From the records below, output exactly the lines starting at the line with "Click the black 63.7K price label" and ending at the line with "980x613 pixels. At", both of them included, but no pictures.

§ EXERCISE DATA:
_ _ _ _ _
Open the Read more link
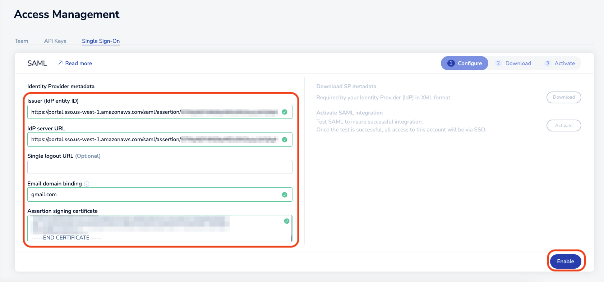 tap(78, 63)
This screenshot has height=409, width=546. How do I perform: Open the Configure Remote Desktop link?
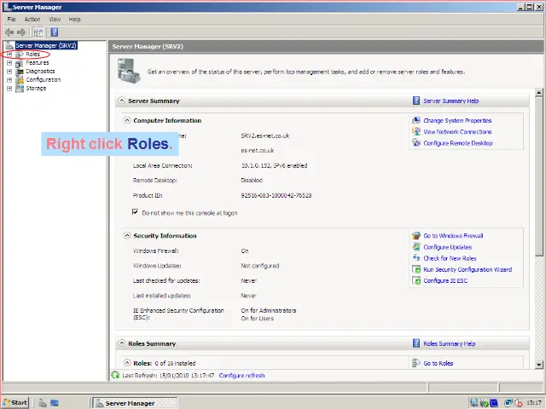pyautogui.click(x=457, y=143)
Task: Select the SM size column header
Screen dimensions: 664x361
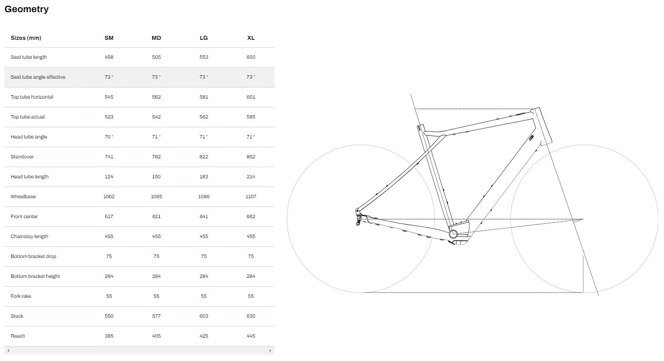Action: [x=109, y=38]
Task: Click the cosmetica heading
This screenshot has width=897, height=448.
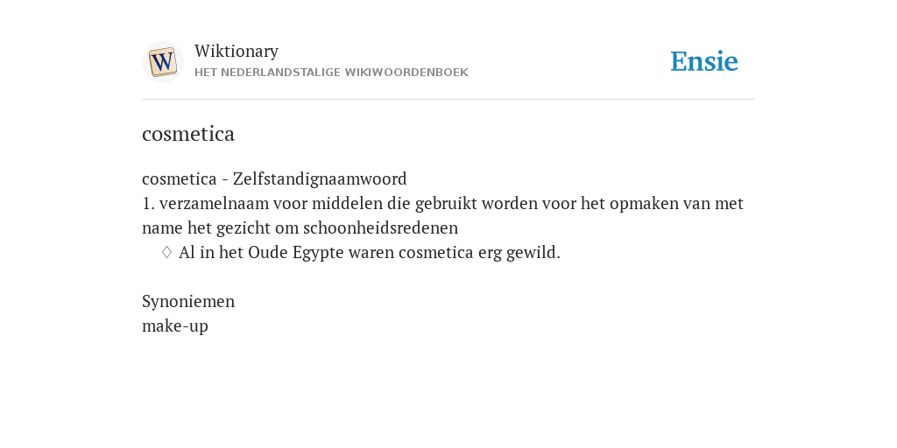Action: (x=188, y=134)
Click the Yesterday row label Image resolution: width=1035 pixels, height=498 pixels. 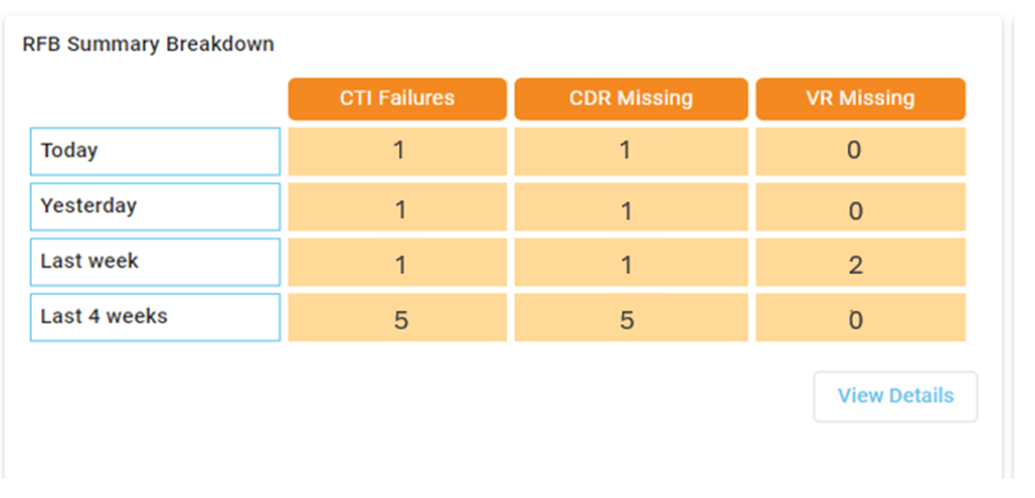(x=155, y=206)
_ _ _ _ _
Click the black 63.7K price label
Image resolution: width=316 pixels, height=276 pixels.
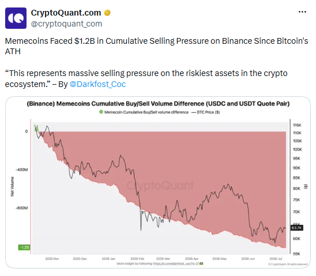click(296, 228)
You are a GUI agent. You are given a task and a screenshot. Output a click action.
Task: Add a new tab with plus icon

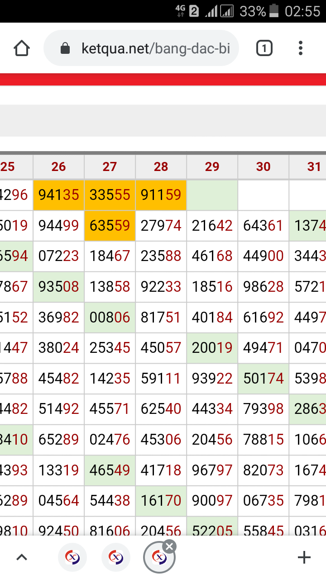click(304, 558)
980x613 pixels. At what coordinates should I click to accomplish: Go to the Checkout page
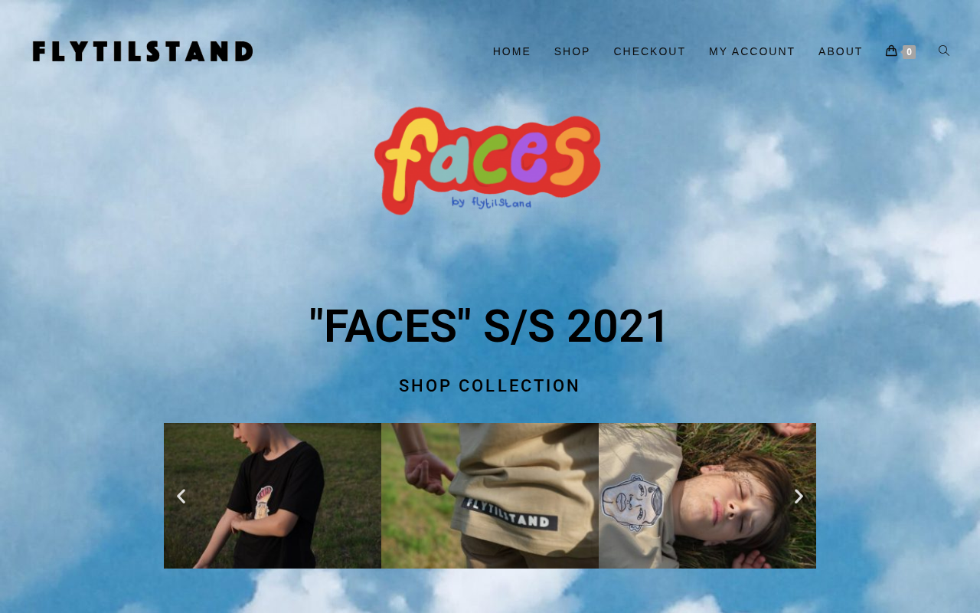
_ _ _ _ _
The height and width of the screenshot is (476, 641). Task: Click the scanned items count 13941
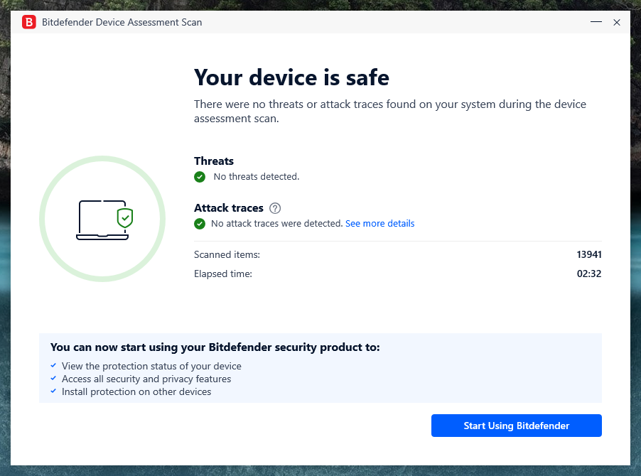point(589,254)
_ _ _ _ _
§ RESPONSE TO THE TASK:
Click the black 63.7K price label
Image resolution: width=316 pixels, height=276 pixels.
click(296, 228)
You are a GUI agent. You are given a task and a screenshot. Output a click action.
Task: Add a new tab with plus icon

click(304, 558)
980x613 pixels. At what coordinates should I click to accomplish: Go to the Checkout page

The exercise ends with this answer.